The Master and Mar-a-Lago
Seldom have art and politics intersected as powerfully – or as painfully – as they have in the legacy of the composer Richard Wagner. By appealing to myth as a substitute for waning religious sentiment, Wagner's greatest works have provided an ideal soundtrack for political irrationalism.

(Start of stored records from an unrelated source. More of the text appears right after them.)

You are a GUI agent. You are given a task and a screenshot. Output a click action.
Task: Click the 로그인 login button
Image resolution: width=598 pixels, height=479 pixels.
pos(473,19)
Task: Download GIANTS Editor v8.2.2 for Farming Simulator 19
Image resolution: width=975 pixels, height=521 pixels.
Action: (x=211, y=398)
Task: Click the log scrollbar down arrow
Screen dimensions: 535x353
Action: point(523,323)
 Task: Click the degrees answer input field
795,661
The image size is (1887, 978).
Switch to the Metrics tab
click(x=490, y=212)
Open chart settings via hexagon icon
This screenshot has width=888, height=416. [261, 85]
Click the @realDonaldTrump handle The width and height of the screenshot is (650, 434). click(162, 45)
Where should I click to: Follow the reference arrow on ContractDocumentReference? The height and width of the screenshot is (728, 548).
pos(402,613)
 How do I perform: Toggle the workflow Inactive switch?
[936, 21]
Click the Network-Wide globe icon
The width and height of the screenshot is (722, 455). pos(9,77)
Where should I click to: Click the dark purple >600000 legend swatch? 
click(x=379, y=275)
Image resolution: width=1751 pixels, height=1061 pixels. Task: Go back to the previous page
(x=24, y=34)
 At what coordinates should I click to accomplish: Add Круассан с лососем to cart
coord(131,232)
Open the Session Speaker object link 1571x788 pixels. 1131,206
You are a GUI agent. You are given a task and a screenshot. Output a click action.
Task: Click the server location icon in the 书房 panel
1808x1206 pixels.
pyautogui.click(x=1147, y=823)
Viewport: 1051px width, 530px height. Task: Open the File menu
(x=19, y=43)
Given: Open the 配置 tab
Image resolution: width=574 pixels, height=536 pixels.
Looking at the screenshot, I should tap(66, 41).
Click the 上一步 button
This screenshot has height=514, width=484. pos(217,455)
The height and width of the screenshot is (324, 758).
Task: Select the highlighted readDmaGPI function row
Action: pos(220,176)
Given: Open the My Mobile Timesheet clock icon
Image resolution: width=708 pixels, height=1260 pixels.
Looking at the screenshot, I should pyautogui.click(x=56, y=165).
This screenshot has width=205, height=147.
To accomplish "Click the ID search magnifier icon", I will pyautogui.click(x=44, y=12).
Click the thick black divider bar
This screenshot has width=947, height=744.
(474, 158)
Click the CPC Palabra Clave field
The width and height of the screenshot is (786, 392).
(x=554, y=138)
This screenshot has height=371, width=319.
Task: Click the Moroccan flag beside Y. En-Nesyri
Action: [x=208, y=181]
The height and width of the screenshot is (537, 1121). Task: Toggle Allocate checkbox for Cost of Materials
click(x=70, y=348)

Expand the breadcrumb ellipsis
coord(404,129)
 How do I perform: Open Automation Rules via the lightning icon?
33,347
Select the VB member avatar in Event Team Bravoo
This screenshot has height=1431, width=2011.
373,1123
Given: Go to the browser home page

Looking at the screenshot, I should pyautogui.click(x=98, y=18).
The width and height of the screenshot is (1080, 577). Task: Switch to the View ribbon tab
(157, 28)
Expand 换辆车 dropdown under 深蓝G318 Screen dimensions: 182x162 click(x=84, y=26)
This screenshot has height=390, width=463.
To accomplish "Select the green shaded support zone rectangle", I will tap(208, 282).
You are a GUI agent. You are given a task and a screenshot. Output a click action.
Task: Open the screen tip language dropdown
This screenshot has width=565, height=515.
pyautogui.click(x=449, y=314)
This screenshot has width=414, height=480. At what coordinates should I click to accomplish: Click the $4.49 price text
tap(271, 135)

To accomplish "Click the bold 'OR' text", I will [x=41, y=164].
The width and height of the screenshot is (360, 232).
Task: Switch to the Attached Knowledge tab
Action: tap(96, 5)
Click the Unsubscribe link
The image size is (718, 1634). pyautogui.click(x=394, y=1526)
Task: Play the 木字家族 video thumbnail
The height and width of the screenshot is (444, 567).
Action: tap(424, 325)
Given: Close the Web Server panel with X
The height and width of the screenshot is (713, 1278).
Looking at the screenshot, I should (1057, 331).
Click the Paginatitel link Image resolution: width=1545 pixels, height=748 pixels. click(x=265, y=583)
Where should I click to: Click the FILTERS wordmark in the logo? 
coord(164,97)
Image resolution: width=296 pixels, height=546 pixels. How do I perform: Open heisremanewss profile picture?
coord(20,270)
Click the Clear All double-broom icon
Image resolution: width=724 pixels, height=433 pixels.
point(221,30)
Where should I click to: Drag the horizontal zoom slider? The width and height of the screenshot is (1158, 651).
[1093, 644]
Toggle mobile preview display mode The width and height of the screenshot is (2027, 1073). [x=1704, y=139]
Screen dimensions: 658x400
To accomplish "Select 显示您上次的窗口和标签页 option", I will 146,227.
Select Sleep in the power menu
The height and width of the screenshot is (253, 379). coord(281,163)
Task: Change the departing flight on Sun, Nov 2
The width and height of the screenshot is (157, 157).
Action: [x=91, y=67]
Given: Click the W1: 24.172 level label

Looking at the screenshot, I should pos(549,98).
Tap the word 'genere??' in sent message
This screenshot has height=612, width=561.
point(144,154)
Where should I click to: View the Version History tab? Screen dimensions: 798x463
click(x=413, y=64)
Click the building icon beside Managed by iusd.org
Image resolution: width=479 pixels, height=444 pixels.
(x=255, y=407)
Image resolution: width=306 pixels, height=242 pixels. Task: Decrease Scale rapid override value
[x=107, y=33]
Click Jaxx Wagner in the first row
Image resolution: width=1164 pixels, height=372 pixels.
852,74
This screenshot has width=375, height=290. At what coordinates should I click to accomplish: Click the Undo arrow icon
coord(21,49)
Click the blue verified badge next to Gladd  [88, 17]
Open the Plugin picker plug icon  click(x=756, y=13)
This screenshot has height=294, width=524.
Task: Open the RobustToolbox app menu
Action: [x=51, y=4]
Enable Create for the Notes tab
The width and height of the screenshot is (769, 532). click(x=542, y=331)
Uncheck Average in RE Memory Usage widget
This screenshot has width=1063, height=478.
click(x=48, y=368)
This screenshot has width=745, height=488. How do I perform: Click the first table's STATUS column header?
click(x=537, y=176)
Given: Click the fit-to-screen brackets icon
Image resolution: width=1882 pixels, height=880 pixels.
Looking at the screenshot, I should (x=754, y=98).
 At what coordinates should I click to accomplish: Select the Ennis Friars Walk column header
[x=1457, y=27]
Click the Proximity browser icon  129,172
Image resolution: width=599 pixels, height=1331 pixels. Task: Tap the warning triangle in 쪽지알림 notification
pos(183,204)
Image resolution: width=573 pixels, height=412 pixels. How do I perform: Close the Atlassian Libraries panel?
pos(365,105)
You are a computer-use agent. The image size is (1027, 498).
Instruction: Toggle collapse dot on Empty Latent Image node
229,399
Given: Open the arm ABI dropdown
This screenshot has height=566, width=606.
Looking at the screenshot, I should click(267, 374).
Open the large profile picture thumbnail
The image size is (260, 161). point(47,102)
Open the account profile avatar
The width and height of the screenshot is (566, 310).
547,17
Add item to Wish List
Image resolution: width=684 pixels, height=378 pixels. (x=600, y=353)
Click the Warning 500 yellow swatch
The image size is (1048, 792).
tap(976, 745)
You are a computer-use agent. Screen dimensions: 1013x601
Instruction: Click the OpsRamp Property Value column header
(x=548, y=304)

PARIS – The list of musicians who opposed Donald Trump’s use of their songs at his rallies during his failed 2020 election campaign is almost as long as the playlist itself. Artists and bands such as The Rolling Stones, Elton John, Neil Young, Linkin Park, Phil Collins, the Village People, Guns N’ Roses, Bruce Springsteen, Rihanna, Pharrell Williams, Aerosmith, Adele, Queen, and R.E.M. all publicly condemned Trump’s use of their music, with some issuing cease-and-desist orders to make him stop. The estates of Tom Petty, Prince, Leonard Cohen, Luciano Pavarotti, and others protested as well. But it was all to no avail.
Of all those on the Trump campaign’s publicly available Spotify playlist, only one musician publicly endorsed the campaign’s use of his music: the country artist Lee Greenwood. His song “God Bless the USA” often served as Trump’s walk-up anthem, and was sometimes performed live by Greenwood himself.
The Trump campaign’s choice of artists was in tune with the man’s nostalgic vision of making America “great again,” in the sense that it was overwhelmingly white and dated from the last century. By contrast, President Joe Biden’s 2020 campaign playlist had a perfect 50/50 split between white and black artists, and featured walk-on songs like Bruce Springsteen’s “We Take Care of Our Own,” which was meant to underscore the candidate’s blue-collar credentials.